◆ Seite
▼

Immer wenn ein Jahr um ist besprechen wir, ob wir den Dialog weiterführen wollen. Wenn ja, verpflichten wir uns, wieder für ein Jahr dabei zu sein.

Für den Anfang half es unserer Gruppe, Regeln zu haben, die einen Rahmen geben. Diese Regeln sind nicht von Bohm selbst aufgestellt worden, sondern von seinen Schülern.

Wir arbeiten mit einer Klangschale, deren Gong den Dialog klar abgrenzt, sowie einem Redestein, der die Rollen sichtbar macht.

Zu Beginn haben wir die zehn Kernfähigkeiten, wie sie die Hartkemeyers und Freeman Dhority formuliert haben, genutzt (s.u. Glossar). Da es schwierig ist, zehn Dinge gleichzeitig im Kopf zu behalten, haben wir uns zu Beginn jeder Dialogrunde drei davon ausgesucht und auf Papptafeln geschrieben in die Mitte unseres Kreises gelegt. Mit zunehmenden eigenen Erfahrungen haben wir uns davon gelöst und den Dialog sich frei entwickeln lassen.

Wenn ich heute Dialogeinführungen mache, arbeite ich mit den vier Haltungen, wie sie William Isaacs formuliert hat. So reduziert sich die Anzahl der Dinge, auf die man im Dialog achten sollte, auf vier, nämlch Respekt, Zuhören, Artikulieren und in der Schwebe halten (s. dazu "Vier Haltungen nach William Isaacs" und "Dialog - Ein Vorschlag").

Die Inhalte der zehn Kernfähigkeiten und der vier Haltungen sind gleich. Mit zunehmender Dialogerfahrung können die vier Haltungen immer mehr Aspekte annehmen, sich ausdifferenzieren und weiter entwickeln.

▲

◆ Dargestellte Daten
▼

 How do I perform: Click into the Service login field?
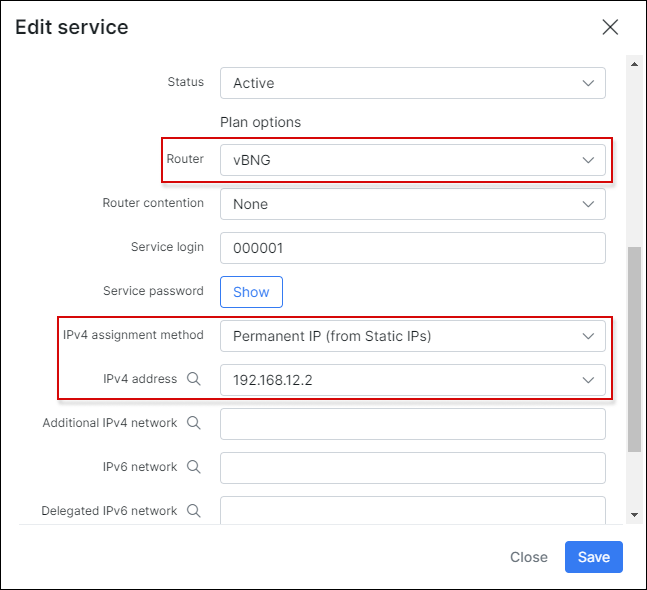pyautogui.click(x=413, y=248)
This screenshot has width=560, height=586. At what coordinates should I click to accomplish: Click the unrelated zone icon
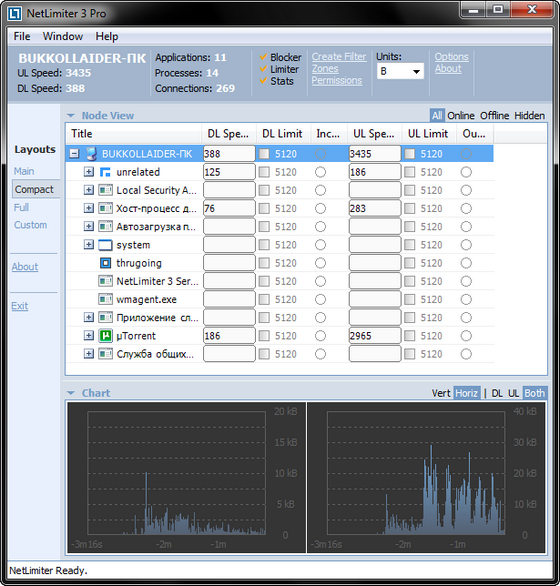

▲

◆ Zu bearbeitende Aufgaben
(a) Beantworten Sie die folgenden Fragen zum Text über den Dialog.
(i) Welcher Gegenstand grenzt den Dialog mit seinem Gong klar ab?
(ii) Wie viele der zehn Kernfähigkeiten wählte die Gruppe zu Beginn jeder Dialogrunde aus?
(iii) Welche vier Haltungen nach William Isaacs werden genannt?
(b) Schreiben Sie den Text über den Dialog im Anschluss an seinen letzten Satz fort.

◆ Gelöste Aufgaben
(a)
(i) Eine Klangschale.
(ii) Drei.
(iii) Respekt, Zuhören, Artikulieren und in der Schwebe halten.

(b)
Wir haben mit themenzentrierten Dialogen begonnen, d.h. es wurde im Vorfeld für jedes Treffen ein Thema festgelegt. Im Lauf der Zeit haben wir bemerkt, dass sehr schnell andere Themen im Raum standen, die uns so gepackt haben, dass wir oft darauf umgeschwenkt sind. Inzwischen führen wir nur noch generative Dialoge, bei denen ein Thema von selbst entsteht, weil es, wenn jemand es anspricht, von anderen aufgegriffen wird. Dabei haben wir festgestellt, dass uns oft dieselben Themen beschäftigen, d.h. dass ein Thema in der Luft zu schweben scheint ohne dass wir den wirklichen Grund dafür sehen können.

Die Größe der Gruppe gibt Bohm mit 20 bis 40 Teilnehmenden an. Seine Begründung dafür ist, dass in Gruppen dieser Größe das Spektrum der persönlichen Hintergründe groß genug ist, um ein Abbild der Gesamtgesellschaft zu liefern. Wir haben mit 15 Personen angefangen, und auch als die Gruppe im Lauf der Zeit kleiner wurde, funktionierte für uns der Dialog noch. Wir finden, dass immer noch genügend unterschiedliche Perspektiven da sind, die wir aufgreifen können, und dass wir selbst als ganz kleine Gruppen viele Anregungen bekommen. Manchmal entsteht dann ein sehr starkes Verbundenheitsgefühl, der Fokus geht weg von den verschiedenen Perspektiven hin zum Erfahren des Verbundenseins auf einer tieferen Ebene.

Von Anfang an bin ich "Helfende Begleiterin" gewesen mit der Aufgabe, darauf zu achten, dass der Dialog ein Dialog bleibt. Ich mische mich aber nur ein, wenn grundlegende Prinzipien des Dialogs verloren gehen. Denn das meiste regelt die Gruppe selbst, so dass das fast noch nie vorgekommen ist. So ist es zwar vom Ablauf her überflüssig, dass ich weiterhin die Helfende Begleiterin bin, aber ich erledige die Dinge, die als Vorbereitung für den Dialog gemacht werden müssen. Das reduziert sich inzwischen auf das Reservieren des Raums und das Schlagen der Klangschale.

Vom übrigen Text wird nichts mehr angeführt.